The maternal–fetal hepatic metabolite profiles described here inform alcohol’s impact on maternal–fetal nutrient needs. To our knowledge, this is the first study to document a significant reduction of hepatic glucose content and select glycolytic intermediates in response to gestational alcohol exposure, changes that strongly suggest an alteration in the glycolytic flux in ALC dams. Because the main source of fetal glucose is maternal plasma pools, decreased maternal hepatic glucose may indicate a reduced capacity of the dam to supply glucose to her fetus. This decline is accompanied by reductions in amino acid content and enhanced abundance of amino acid catabolites, N-acetylated amino acids, and urea levels in ALC dams, changes that may reflect a compensatory attempt to meet this glucose gap through increased protein turnover and release of amino acids for gluconeogenesis. The elevations in glycerol and free fatty acids may, in part, be an additional attempt to address this gap, supplying glycerol for gluconeogenesis and fatty acids for maternal energy needs. We further note that fetal hepatic glucose and amino acid levels are unchanged in this model. There are two non-mutually exclusive possible explanations: 1. The fetus is able to draw sufficient glucose and amino acids for its anabolic needs from maternal resources, although this likely imposes stress on maternal metabolism. 2. The fetus utilizes its own resources that would otherwise be allocated for growth, hence the lower organ weights in this model (Table S1). Previous studies from our lab have demonstrated that reducing the maternal protein intake in alcohol exposed dams hugely impact fetal development in a sex-specific manner [41]. In the non-pregnant state, alcohol consumption is associated with reduced hepatic gluconeogenesis [42,43,44] and increased fatty acid and triglyceride synthesis [45]. Our gestational data are largely consistent with this literature and further suggest that alcohol imposes a catabolic load that forces the dam to utilize alternative fuels to meet the exceptional energy demands of her highly anabolic pregnancy state.

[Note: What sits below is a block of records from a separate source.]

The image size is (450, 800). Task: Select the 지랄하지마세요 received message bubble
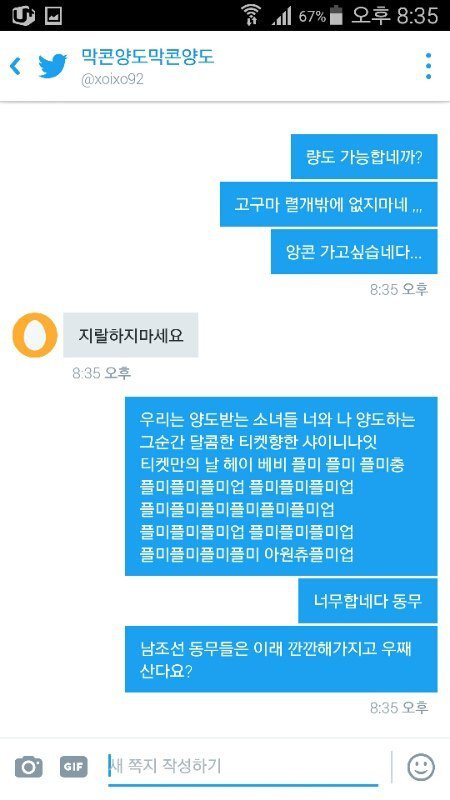tap(131, 335)
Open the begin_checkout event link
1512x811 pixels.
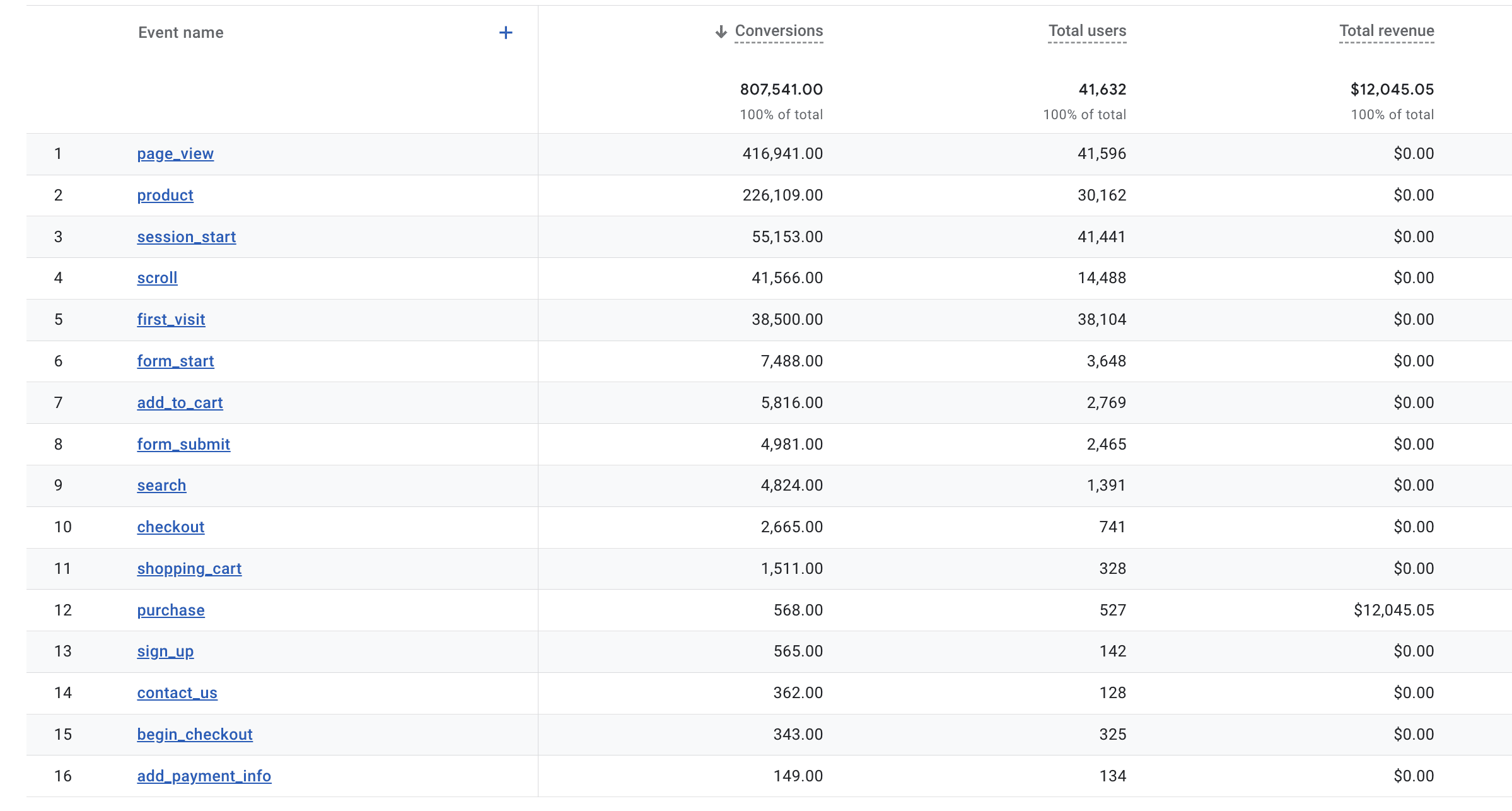tap(194, 735)
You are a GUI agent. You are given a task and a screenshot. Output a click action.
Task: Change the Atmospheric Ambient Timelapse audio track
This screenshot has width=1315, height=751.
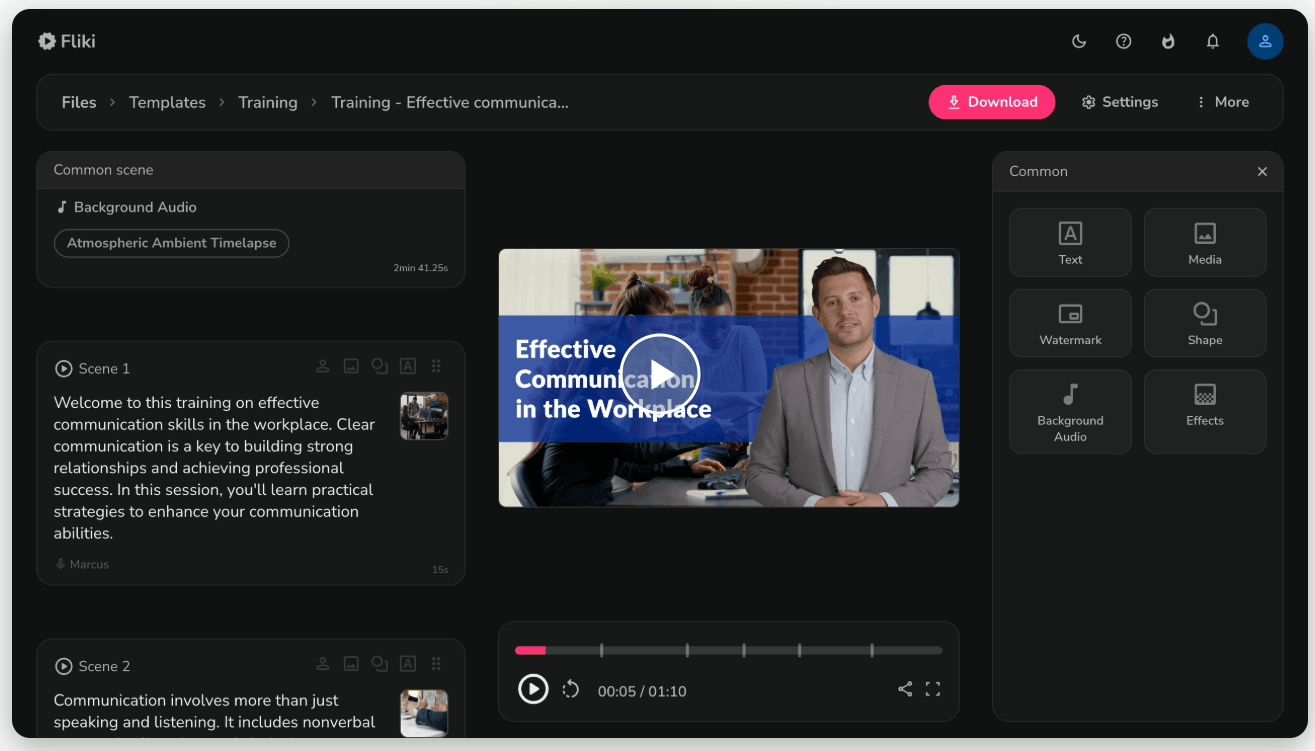171,243
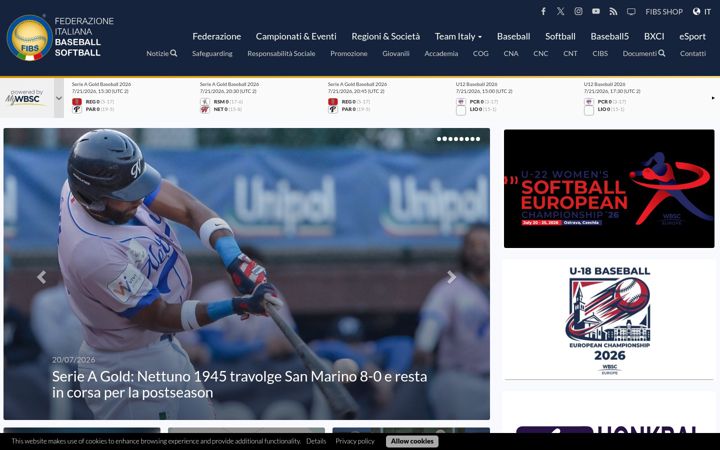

Correlation analyses suggest that the alterations in maternal hepatic metabolites have negative consequences for fetal development. We identify maternal and fetal metabolites that separately correlate with fetal body weight, liver weight, and brain weight. That these metabolite sets are distinct for fetal brain versus liver versus body weight is consistent with demonstrations that, under nutritional stress, the fetus can prioritize growth of critical organs, such as brain at the expense of body and visceral organ growth, by altering the allocation of nutrients [46,47]. Interestingly, it was the glycolytic/gluconeogenic intermediates, glucose-6-phosphate and fructose-6-phosphate, rather than glucose itself that significantly correlated with fetal brain weight, highlighting this pathway as a strong influence on its growth. That these intermediates may represent gluconeogenesis is supported by the additional inverse correlation of both fetal liver and brain weight with urea and essential amino acid catabolites, including alpha-hydroxyisovalerate, kynurenate, and picolinate. The elevations in numerous N-acetylated amino acids point to protein turnover as an important source for these catabolized amino acids. That these maternal metabolites are such strong predictors for fetal organ weights serves to highlight the critical role played by maternal hepatic activity in supporting fetal development, a contribution that has heretofore been largely under-investigated in considering alcohol’s adverse impact upon the fetus.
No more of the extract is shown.